DSPRelated.com
Forums

Request for comments : Non-causal pitch modulation via instantaneous frequency

Started by Nicolas Delcros December 14, 2013
Hi all !

My goal is to implement non-causal harmonic pitch-shifting on a 
fully-known real audio signal.

* denotes multiplication, ÷ denotes division, exp() denotes exponentiation.

(a J b) denotes the complex number of real part a and of imaginary part 
b. If a is omited it defaults to 0, and b to 1, so that J on itw own 
denotes (0J1).
(m Z p) denotes the complex number of magnitude m and phase p. I will 
use unitary phase, so that p in radians is (2pi*p), and the complex 
value is m*exp(J*2pi*p).

)x;y) denotes the real numbers between x (excluded) and y (included).
[i;j[ denotes the integers between i (included) and j (excluded), and 
matches ]i-1;j-1].
+/i∊[0;n[ denotes the discrete summation of an expression over i∊[0;n[.

Let x be an arbitrary discrete vector of real samples taken linearly 
through time.

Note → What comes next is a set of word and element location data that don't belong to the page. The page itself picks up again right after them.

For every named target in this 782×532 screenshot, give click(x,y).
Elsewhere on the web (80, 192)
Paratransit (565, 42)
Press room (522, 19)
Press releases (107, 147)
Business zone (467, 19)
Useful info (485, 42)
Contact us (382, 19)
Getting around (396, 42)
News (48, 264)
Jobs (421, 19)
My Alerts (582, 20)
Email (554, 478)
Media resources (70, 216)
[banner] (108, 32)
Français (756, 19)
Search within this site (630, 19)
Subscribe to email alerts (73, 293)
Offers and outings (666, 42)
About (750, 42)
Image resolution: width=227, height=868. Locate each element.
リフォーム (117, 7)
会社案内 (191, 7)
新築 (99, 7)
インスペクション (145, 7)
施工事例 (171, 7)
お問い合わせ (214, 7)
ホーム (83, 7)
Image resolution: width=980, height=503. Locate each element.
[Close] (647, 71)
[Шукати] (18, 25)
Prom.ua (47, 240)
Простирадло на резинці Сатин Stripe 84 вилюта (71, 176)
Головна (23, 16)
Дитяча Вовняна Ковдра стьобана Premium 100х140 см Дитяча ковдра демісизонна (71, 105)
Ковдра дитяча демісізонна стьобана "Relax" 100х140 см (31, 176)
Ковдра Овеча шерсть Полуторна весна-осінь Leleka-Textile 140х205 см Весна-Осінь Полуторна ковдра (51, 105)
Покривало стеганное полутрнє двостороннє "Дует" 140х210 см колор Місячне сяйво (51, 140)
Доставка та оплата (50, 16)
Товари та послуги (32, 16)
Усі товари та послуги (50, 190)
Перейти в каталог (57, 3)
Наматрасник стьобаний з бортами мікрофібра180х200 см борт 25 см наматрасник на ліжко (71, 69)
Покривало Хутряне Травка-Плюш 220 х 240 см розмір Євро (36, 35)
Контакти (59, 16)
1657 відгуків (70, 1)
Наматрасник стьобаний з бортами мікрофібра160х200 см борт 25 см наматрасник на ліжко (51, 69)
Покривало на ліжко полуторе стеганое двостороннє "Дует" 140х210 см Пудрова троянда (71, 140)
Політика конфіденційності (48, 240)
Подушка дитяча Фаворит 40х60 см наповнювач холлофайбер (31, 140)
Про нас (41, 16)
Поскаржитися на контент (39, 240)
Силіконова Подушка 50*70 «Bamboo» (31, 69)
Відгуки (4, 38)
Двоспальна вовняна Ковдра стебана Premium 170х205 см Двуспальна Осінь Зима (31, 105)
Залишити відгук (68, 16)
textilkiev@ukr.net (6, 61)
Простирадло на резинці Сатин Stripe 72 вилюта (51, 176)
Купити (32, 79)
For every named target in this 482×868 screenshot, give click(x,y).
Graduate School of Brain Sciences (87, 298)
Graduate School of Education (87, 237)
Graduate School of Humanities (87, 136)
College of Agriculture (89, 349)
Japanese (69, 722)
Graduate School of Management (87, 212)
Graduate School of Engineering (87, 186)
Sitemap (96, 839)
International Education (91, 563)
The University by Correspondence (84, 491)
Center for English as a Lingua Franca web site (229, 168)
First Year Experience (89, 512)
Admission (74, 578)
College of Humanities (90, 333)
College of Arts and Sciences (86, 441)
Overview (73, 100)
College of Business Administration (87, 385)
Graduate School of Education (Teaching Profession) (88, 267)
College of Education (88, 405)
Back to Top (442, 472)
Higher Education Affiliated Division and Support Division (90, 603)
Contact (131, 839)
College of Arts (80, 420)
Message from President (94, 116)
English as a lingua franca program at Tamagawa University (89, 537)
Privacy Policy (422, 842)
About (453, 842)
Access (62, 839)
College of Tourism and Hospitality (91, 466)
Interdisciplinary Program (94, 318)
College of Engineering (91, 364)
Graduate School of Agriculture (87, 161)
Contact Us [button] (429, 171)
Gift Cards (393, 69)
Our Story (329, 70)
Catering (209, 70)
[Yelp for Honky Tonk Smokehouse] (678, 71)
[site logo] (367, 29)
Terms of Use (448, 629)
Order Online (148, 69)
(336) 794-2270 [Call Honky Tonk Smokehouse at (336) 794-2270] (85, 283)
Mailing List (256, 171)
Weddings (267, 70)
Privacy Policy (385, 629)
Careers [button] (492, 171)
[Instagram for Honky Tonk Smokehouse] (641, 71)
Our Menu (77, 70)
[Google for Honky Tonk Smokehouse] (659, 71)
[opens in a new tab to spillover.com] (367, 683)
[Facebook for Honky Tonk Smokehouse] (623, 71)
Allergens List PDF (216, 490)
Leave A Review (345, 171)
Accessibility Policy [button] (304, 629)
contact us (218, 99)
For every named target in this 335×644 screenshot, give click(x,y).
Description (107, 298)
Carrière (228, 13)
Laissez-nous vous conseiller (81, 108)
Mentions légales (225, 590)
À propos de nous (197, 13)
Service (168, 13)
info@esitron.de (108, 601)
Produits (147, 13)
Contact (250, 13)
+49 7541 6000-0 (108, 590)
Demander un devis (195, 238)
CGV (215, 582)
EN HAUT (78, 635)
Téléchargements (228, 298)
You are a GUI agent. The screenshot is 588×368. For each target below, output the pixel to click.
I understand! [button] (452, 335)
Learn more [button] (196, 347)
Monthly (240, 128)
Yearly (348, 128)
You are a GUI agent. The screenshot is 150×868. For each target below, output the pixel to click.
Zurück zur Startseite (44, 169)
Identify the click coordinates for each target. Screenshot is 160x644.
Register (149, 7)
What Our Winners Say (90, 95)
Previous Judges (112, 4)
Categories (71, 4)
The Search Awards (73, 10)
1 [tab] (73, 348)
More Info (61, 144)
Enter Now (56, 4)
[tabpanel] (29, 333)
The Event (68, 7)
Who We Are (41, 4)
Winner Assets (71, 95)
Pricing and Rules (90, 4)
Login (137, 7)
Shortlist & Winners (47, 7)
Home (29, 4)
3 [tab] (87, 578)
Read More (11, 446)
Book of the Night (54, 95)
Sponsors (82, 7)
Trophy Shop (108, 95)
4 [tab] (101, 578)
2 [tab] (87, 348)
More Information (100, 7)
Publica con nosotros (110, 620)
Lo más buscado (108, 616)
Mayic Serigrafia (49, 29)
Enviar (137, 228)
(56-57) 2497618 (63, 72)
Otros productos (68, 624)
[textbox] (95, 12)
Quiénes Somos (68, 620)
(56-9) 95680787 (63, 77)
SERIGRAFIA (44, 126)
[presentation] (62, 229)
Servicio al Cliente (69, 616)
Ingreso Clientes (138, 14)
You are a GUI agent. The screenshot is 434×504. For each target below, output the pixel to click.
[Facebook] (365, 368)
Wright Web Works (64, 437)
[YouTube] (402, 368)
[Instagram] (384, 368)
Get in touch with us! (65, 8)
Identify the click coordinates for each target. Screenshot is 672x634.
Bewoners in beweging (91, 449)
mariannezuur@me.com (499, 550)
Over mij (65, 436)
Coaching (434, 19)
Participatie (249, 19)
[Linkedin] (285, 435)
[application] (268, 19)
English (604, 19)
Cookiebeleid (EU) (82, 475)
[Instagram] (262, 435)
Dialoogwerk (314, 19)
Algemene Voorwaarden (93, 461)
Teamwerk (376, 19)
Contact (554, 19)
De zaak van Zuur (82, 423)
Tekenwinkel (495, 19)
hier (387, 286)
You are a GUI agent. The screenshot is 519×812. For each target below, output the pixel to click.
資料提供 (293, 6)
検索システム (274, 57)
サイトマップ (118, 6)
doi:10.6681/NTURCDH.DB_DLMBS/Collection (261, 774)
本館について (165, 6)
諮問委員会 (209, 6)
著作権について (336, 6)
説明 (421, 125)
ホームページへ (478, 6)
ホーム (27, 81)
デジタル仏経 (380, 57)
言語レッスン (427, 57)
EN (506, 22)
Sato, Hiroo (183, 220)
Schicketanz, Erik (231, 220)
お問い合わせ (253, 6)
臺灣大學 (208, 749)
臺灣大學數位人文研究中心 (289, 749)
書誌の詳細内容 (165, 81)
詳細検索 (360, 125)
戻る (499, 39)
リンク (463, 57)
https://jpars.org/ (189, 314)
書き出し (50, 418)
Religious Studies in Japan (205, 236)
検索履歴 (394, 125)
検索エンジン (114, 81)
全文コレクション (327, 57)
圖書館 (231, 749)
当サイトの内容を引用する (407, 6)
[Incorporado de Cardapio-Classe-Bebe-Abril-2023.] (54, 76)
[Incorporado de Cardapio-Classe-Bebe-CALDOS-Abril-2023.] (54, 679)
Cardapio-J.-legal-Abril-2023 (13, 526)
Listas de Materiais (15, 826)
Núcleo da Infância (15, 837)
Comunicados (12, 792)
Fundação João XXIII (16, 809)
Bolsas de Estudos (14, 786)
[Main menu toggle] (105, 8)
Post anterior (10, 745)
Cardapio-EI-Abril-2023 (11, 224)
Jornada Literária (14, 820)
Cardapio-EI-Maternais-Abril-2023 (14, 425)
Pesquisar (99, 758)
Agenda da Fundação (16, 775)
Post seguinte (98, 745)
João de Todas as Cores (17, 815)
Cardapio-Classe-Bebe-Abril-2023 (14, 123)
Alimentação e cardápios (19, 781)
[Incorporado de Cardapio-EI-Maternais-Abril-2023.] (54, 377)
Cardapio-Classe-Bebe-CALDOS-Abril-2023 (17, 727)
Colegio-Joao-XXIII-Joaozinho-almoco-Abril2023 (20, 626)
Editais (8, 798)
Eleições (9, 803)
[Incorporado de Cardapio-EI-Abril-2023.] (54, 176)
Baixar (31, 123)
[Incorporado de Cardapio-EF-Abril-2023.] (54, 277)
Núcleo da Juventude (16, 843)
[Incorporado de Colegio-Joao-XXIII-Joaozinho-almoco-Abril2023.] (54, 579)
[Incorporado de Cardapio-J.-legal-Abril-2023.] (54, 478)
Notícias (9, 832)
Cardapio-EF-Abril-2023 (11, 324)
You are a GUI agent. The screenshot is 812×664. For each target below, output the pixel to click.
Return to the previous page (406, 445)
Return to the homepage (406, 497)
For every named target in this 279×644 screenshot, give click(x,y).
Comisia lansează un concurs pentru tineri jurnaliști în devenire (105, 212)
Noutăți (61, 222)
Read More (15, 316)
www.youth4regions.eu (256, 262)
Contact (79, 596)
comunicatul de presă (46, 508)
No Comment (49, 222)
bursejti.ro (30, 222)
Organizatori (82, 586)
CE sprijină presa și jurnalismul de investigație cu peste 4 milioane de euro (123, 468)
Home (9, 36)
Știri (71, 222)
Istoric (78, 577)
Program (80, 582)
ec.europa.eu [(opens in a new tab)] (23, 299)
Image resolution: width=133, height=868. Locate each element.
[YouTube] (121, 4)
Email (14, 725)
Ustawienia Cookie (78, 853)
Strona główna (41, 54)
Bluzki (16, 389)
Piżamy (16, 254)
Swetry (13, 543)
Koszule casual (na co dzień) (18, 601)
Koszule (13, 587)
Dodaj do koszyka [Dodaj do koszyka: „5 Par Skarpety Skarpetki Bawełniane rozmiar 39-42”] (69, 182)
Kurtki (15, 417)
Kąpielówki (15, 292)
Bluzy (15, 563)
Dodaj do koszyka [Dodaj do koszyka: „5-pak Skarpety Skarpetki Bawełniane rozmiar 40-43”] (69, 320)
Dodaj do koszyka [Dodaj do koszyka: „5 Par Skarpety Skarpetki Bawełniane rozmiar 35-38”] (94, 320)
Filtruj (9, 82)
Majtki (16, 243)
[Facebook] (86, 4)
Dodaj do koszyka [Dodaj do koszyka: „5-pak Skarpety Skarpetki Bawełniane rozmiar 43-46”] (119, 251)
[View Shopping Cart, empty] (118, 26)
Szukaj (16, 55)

Let n be its size and fs its sampling frequency in hertz.
The value of x at time (t÷fs) (in seconds) is x[t] for t∊[0;n[.

The Fourier transform of x, denoted X = FT(x), is defined at frequency 
(f*fs÷n) for f∊[0;n[ by :
X[f] = FT(x)[f] = +/t∊[0;n[ x[t] Z -(t÷n)

The inverse Fourier transform of X, denoted x = IFT(X), is defined at 
time (t÷fs) for t∊[0;n[ by :
x[t] = IFT(X)[t] = +/f∊[0;n[ X[f] Z (f÷n)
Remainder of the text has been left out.